▸ Your task:
Lines that include the word "section" should be copied from the listing that follows.

▸ Data for this exercise:
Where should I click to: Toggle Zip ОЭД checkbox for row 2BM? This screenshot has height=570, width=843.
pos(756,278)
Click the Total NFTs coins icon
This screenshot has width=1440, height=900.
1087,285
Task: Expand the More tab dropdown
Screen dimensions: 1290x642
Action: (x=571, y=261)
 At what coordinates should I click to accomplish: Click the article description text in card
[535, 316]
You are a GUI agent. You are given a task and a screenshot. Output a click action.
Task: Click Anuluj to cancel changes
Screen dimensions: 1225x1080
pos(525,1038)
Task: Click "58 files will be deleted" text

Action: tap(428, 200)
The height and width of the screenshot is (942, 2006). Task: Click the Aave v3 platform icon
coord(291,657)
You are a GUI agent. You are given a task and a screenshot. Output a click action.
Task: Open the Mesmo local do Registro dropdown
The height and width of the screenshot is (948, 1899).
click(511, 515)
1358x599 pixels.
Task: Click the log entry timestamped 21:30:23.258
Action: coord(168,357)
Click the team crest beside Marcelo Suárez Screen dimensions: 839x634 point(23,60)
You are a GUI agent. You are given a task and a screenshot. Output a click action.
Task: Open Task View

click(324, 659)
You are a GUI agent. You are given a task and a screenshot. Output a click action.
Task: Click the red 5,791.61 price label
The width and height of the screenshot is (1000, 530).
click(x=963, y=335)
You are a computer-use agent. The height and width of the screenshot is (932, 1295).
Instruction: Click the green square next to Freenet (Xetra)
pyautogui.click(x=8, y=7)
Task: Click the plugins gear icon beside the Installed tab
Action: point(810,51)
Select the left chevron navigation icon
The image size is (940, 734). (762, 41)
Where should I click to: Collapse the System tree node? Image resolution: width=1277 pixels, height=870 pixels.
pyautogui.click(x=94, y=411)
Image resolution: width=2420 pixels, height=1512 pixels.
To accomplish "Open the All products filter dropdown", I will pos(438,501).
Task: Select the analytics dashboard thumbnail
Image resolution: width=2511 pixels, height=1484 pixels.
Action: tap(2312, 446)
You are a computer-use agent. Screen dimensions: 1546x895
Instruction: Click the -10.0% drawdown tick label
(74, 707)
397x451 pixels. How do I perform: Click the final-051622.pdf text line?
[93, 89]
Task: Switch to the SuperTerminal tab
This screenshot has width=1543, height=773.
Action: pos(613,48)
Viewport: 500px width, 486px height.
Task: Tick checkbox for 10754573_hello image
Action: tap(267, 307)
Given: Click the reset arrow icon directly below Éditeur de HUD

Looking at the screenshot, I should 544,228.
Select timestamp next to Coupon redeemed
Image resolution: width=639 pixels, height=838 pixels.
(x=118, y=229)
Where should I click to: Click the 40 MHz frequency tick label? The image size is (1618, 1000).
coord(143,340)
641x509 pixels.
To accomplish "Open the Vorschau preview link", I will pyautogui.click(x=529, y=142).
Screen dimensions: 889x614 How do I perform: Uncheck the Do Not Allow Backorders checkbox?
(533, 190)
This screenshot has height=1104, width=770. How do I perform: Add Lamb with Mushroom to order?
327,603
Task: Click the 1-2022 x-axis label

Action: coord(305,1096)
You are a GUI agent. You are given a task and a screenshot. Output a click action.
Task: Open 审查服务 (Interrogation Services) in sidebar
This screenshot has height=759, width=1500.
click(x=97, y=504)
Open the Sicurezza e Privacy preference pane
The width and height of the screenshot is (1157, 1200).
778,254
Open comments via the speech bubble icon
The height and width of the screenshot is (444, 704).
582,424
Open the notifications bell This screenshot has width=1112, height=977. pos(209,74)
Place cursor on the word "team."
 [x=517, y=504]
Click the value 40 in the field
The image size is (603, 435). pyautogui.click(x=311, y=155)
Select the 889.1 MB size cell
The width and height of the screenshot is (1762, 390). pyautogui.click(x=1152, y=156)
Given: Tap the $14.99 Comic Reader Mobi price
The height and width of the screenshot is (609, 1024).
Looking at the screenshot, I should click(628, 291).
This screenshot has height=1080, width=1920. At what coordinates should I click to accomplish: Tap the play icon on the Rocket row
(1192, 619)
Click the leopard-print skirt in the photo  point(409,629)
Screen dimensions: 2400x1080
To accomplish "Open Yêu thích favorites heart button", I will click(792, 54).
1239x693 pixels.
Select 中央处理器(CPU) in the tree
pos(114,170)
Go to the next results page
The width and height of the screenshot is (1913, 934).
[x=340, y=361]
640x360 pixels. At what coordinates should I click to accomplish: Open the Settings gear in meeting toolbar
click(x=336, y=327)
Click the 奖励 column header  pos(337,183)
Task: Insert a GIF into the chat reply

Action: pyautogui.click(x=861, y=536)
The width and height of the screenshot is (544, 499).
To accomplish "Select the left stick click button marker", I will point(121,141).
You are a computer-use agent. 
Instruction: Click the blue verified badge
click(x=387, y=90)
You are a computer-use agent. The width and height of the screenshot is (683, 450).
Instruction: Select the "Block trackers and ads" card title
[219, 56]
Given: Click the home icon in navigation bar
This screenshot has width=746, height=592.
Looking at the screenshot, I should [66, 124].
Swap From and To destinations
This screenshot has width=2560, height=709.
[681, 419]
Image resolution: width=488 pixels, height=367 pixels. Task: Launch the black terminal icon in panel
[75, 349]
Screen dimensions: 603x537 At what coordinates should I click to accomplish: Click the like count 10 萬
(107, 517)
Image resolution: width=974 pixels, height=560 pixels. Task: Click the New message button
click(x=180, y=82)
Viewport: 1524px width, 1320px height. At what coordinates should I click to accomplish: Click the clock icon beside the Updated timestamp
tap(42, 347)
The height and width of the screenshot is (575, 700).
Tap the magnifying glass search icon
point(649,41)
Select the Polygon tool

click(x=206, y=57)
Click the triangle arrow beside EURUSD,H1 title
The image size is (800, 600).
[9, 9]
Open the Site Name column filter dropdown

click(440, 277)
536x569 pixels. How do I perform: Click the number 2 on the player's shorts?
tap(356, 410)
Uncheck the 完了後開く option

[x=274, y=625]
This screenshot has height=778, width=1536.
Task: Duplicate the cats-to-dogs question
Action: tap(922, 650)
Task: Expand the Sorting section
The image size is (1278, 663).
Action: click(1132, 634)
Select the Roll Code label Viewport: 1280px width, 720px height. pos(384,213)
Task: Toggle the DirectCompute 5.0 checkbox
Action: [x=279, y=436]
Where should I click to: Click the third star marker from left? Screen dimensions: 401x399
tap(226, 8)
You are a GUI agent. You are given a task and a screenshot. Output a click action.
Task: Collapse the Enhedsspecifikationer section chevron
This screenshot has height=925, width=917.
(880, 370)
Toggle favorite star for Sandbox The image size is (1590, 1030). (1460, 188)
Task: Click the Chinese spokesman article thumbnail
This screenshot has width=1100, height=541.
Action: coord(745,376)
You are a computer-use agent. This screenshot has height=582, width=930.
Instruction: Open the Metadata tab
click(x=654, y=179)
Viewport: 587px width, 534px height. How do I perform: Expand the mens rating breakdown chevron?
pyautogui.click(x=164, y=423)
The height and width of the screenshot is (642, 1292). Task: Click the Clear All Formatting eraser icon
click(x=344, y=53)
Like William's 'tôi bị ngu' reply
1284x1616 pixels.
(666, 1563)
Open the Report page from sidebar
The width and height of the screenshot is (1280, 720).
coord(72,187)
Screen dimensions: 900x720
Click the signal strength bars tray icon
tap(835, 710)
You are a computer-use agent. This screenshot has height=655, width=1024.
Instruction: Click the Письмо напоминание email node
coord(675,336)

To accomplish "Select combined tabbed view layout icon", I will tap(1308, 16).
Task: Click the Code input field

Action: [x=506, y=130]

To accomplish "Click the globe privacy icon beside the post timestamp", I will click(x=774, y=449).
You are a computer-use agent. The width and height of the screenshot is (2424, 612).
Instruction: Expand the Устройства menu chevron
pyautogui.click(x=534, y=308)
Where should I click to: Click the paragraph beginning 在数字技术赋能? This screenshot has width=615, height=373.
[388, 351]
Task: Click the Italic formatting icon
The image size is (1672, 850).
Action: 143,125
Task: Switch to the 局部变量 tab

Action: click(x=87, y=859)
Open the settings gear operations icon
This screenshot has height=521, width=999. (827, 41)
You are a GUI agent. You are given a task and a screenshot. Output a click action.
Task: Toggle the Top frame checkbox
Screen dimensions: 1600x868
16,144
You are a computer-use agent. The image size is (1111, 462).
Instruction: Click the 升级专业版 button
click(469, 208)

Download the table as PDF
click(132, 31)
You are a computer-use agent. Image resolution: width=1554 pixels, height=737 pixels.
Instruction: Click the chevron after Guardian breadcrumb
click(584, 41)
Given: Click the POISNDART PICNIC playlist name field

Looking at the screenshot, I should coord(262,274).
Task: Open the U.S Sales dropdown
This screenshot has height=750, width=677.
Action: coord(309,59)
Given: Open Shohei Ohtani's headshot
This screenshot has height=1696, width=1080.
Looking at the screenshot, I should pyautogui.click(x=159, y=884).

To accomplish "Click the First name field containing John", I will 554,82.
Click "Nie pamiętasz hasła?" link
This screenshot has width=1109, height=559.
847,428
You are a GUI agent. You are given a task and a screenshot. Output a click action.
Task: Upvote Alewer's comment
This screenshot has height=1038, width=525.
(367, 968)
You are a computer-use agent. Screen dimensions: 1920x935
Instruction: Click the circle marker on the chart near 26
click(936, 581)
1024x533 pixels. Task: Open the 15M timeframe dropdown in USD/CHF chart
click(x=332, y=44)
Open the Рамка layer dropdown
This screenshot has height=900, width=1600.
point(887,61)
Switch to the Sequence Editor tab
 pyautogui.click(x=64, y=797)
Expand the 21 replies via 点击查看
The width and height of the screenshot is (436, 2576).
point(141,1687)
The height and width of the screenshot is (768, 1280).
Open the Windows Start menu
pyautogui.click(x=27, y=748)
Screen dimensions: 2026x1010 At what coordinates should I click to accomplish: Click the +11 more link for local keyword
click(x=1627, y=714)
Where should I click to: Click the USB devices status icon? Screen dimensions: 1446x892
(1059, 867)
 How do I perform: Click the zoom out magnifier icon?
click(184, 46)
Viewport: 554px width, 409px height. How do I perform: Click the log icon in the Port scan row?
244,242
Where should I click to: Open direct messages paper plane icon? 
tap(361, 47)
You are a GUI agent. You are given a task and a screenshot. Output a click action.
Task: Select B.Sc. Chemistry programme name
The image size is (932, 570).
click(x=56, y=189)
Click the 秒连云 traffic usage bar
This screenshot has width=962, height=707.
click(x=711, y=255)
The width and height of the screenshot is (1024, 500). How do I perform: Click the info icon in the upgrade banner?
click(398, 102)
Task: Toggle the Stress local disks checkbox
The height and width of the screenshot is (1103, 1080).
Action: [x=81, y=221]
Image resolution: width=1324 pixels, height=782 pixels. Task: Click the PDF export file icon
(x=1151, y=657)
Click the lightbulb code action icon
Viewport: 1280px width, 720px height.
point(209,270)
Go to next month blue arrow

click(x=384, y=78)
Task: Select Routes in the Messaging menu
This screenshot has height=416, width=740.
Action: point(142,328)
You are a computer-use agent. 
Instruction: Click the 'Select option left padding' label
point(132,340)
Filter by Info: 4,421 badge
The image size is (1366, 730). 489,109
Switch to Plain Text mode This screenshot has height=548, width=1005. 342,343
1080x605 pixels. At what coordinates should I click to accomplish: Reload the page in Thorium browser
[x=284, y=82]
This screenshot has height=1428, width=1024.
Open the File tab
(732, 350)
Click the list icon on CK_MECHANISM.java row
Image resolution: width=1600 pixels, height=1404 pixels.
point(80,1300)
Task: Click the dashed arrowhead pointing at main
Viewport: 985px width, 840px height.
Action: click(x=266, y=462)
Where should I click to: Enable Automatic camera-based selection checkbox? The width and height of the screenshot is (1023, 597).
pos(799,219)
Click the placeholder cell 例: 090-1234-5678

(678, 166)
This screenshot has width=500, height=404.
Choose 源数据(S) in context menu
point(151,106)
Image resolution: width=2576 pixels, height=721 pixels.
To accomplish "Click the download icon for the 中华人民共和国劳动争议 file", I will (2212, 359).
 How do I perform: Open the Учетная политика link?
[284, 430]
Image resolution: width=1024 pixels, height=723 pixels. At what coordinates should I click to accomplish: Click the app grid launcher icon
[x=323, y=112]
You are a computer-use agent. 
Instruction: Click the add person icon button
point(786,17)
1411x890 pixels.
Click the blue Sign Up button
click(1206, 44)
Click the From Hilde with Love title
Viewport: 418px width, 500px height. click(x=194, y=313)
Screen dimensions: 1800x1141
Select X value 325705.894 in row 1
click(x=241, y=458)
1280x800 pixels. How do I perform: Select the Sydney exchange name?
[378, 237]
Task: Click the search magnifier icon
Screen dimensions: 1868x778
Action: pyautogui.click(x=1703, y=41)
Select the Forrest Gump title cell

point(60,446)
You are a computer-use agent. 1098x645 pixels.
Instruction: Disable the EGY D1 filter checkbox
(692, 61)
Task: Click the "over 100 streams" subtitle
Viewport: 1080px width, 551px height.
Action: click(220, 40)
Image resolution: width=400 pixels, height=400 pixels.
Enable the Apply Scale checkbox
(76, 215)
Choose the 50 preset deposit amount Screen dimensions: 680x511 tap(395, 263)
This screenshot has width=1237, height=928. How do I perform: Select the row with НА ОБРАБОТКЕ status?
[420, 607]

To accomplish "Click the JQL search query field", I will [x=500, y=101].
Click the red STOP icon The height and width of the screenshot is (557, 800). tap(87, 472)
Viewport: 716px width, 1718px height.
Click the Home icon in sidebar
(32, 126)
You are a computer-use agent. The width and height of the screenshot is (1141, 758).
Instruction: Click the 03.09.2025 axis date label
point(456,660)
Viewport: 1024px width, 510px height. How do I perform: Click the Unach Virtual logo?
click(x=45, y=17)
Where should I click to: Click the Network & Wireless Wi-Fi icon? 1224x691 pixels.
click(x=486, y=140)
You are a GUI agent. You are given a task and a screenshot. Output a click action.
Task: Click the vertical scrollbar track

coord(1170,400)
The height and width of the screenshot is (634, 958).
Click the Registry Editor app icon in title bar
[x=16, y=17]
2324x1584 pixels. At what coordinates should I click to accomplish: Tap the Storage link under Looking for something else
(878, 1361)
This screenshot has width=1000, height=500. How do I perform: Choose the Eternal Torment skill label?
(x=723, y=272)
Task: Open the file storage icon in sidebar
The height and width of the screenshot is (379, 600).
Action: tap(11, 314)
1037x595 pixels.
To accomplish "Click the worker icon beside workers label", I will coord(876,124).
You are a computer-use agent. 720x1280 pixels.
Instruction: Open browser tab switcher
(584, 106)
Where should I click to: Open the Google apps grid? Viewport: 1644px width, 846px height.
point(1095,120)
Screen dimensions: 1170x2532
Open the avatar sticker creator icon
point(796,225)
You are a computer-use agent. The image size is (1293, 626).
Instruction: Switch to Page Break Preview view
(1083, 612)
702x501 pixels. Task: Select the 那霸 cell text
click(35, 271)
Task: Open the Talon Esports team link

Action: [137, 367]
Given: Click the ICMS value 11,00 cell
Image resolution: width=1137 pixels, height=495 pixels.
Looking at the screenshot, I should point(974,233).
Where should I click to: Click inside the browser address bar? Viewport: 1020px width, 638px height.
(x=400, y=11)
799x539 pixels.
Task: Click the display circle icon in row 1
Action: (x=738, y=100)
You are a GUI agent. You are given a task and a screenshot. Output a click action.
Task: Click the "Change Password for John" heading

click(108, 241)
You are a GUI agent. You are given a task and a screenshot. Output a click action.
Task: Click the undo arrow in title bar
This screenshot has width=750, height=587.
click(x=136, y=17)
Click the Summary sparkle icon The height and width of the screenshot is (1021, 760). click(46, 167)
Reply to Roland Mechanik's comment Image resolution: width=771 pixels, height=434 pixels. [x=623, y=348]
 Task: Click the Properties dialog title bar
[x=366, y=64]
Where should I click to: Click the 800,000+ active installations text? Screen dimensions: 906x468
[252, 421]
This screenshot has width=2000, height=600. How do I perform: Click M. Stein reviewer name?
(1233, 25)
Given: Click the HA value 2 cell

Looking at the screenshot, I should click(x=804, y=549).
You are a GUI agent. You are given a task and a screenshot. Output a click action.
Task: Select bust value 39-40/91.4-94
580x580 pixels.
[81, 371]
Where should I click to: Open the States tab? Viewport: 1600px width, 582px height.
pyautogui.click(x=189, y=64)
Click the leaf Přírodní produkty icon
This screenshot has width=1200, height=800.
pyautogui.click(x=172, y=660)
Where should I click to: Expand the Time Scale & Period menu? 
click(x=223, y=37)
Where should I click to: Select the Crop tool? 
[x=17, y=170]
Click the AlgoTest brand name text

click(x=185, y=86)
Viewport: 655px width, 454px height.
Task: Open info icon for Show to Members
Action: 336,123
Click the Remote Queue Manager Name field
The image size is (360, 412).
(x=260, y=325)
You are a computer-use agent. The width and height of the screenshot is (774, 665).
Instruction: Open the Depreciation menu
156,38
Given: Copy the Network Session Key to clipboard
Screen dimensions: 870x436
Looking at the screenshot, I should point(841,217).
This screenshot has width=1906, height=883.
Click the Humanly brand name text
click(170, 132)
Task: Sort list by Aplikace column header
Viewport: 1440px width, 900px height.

▸ Output for this exercise:
Task: Expand the Sorting section
Task: Collapse the Enhedsspecifikationer section chevron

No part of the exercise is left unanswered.